History
The Company was founded in the fourteenth century as the Guild of Pepperers, which dates from 1180. The Company was responsible for maintaining standards for the purity of spices and for the setting of certain weights and measures. Its members included London's pharmacists, who separated into the Worshipful Society of Apothecaries in 1617.
The guild was known as the Company of Grossers from 1373 until 1376 when it was renamed the Company of Grocers of London. In 1428, two years after founding its first hall in Old Jewry, the Company was granted a Royal Charter by King Henry VI. It is one of the Great Twelve City Livery Companies, ranking second in the Companies order of precedence after the Mercers' Company.

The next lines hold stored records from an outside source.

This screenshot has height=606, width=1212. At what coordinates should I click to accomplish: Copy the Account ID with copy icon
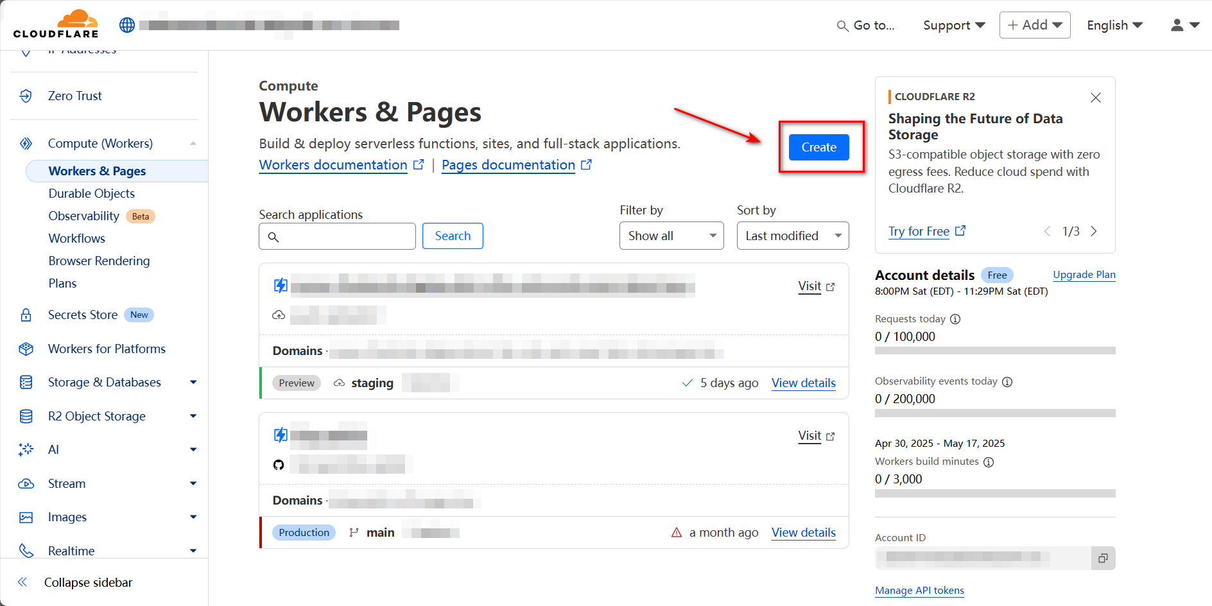[x=1102, y=558]
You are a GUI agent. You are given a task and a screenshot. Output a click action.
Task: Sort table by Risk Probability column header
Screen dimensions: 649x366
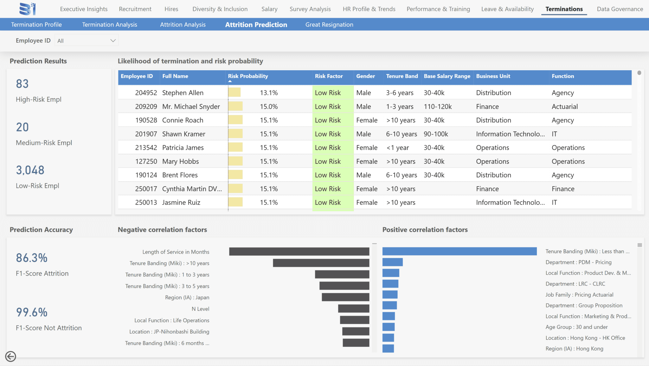point(248,76)
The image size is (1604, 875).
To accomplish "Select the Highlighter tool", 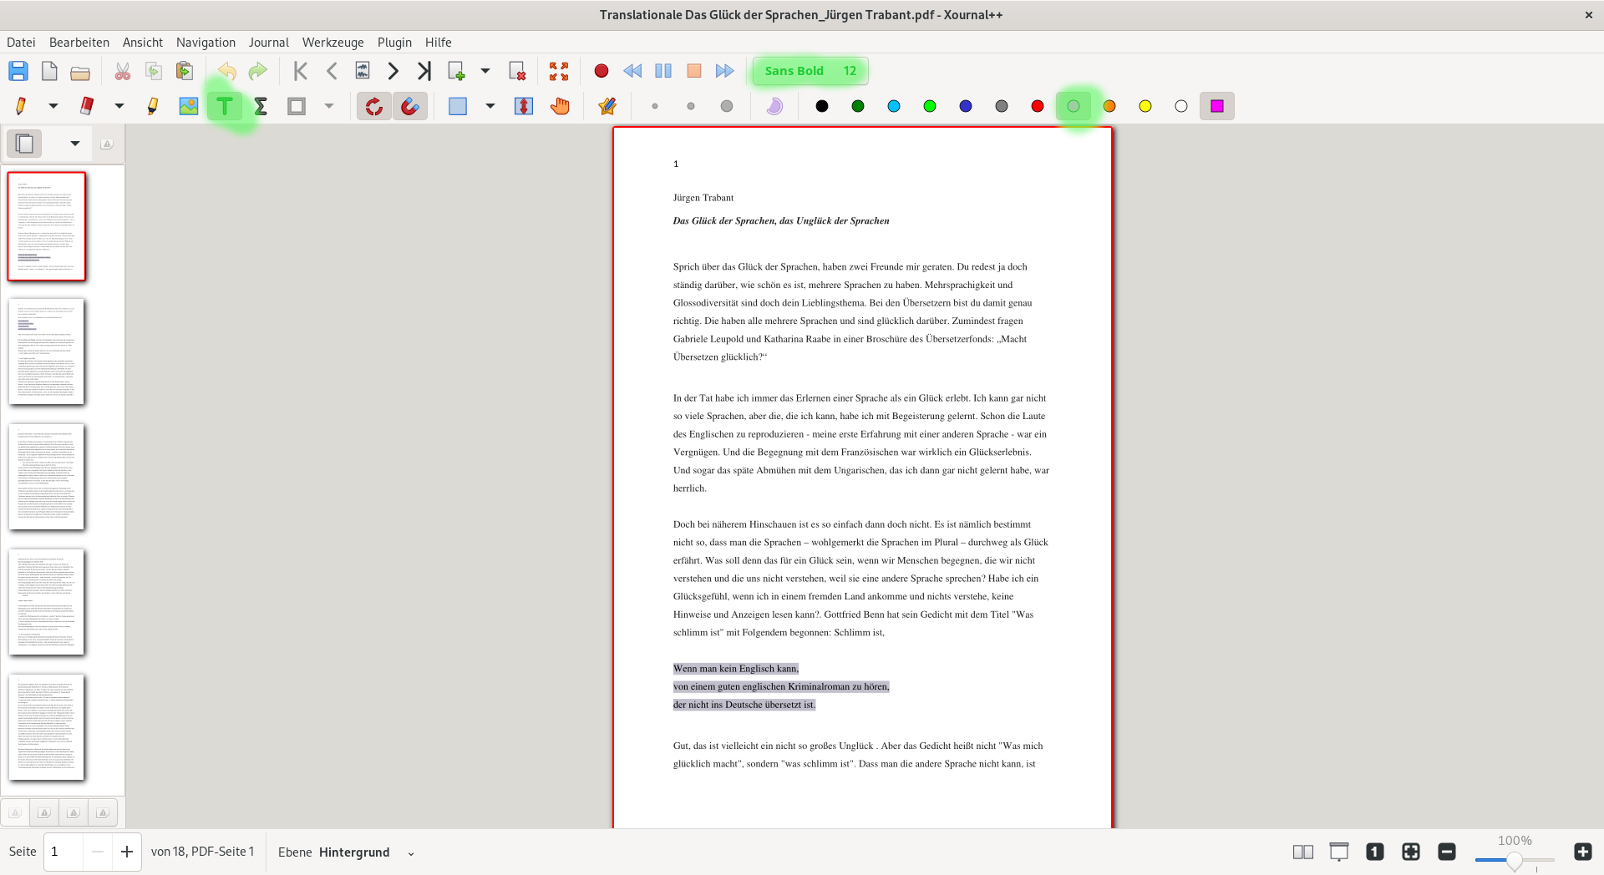I will pos(152,106).
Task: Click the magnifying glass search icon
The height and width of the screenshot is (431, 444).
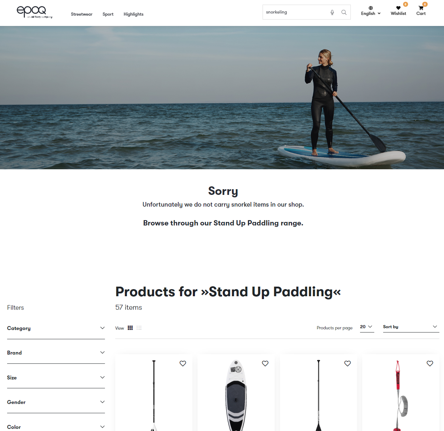Action: 344,12
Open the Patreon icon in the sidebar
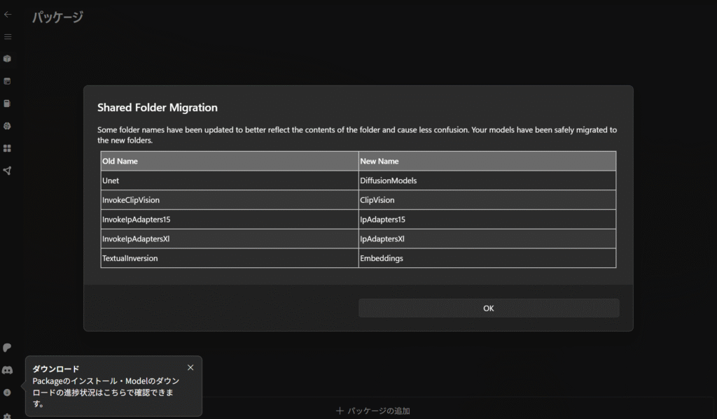717x419 pixels. point(8,348)
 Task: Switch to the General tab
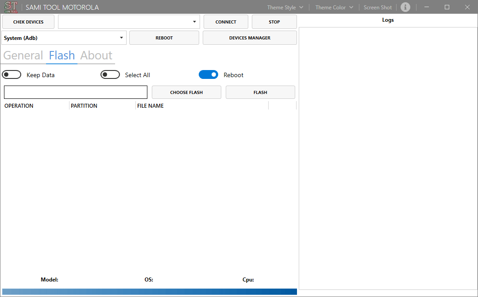coord(23,55)
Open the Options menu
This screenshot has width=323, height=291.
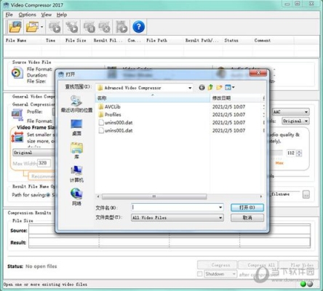[27, 15]
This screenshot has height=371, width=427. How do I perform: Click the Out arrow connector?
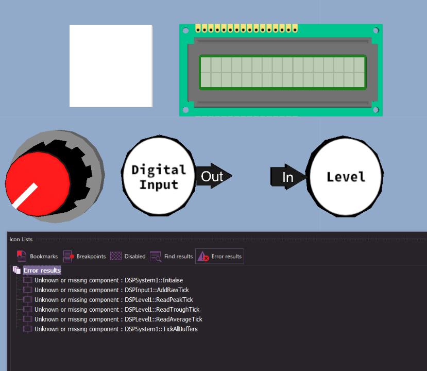point(212,177)
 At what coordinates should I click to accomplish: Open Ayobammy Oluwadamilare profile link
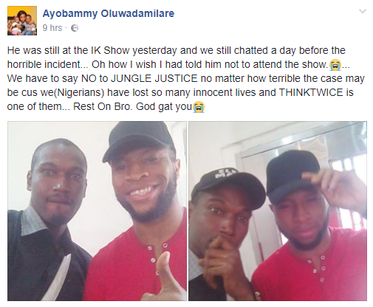click(x=109, y=13)
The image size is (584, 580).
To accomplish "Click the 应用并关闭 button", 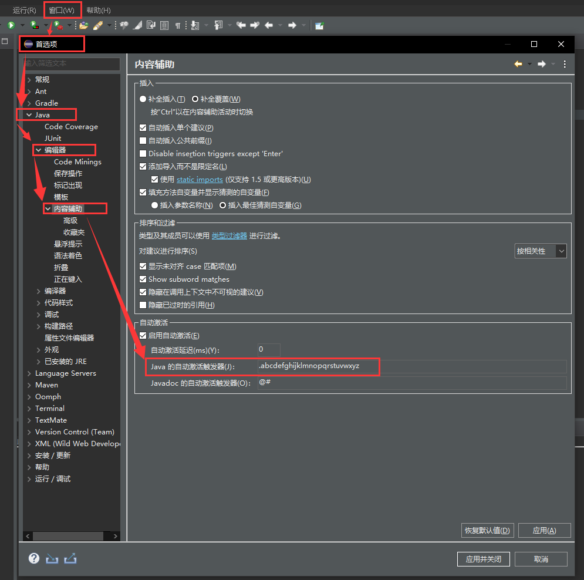I will 483,559.
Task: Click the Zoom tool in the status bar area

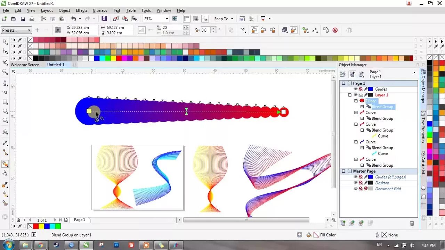Action: point(333,220)
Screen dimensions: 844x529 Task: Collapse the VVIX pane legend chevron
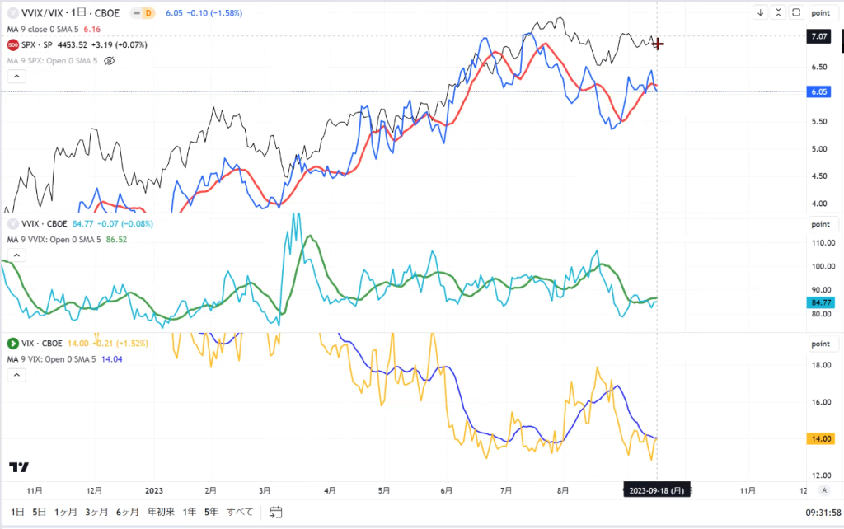pyautogui.click(x=16, y=255)
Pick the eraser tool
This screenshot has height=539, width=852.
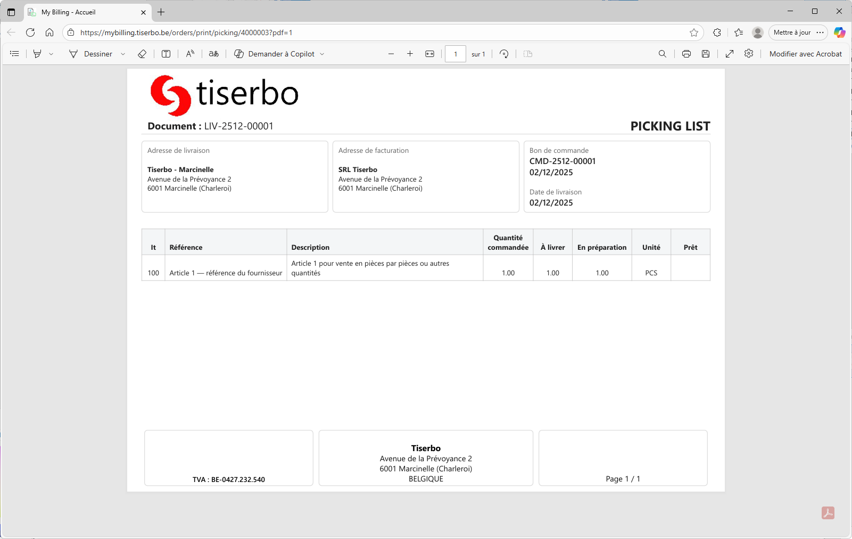point(142,54)
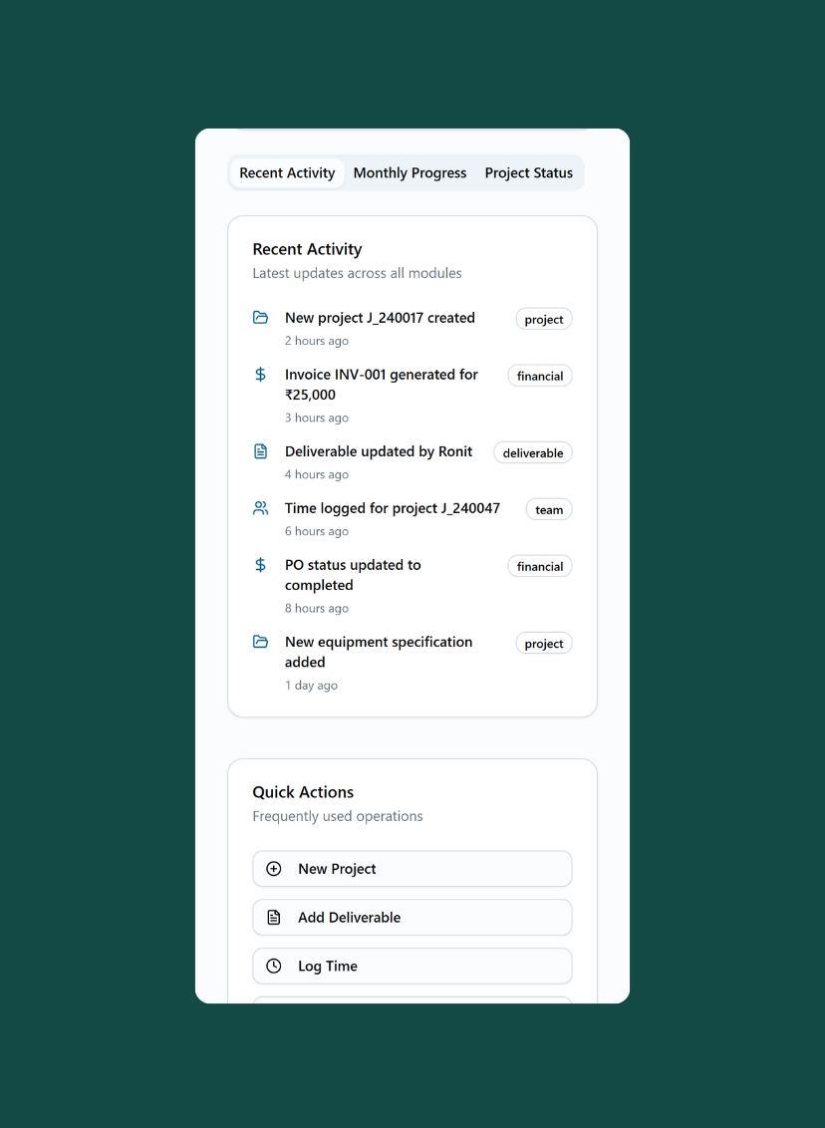
Task: Switch to the Monthly Progress tab
Action: tap(410, 173)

It is said that the Grocers' Company used to be first in the order, until Queen Elizabeth I, as Honorary Master of the Mercer's Company, found herself in procession, after her coronation, behind the Grocers' camel which was emitting unfortunate smells. As a result, the Mercers were promoted.
Today, the Grocers' Company exists as a charitable, constitutional and ceremonial institution which plays a significant role in the election of the Lord Mayor and the Sheriffs of the City of London. The Company's motto is "God Grant Grace". The Company also maintains banquet and conference facilities at Grocers' Hall in Prince's Street, next to the Bank of England.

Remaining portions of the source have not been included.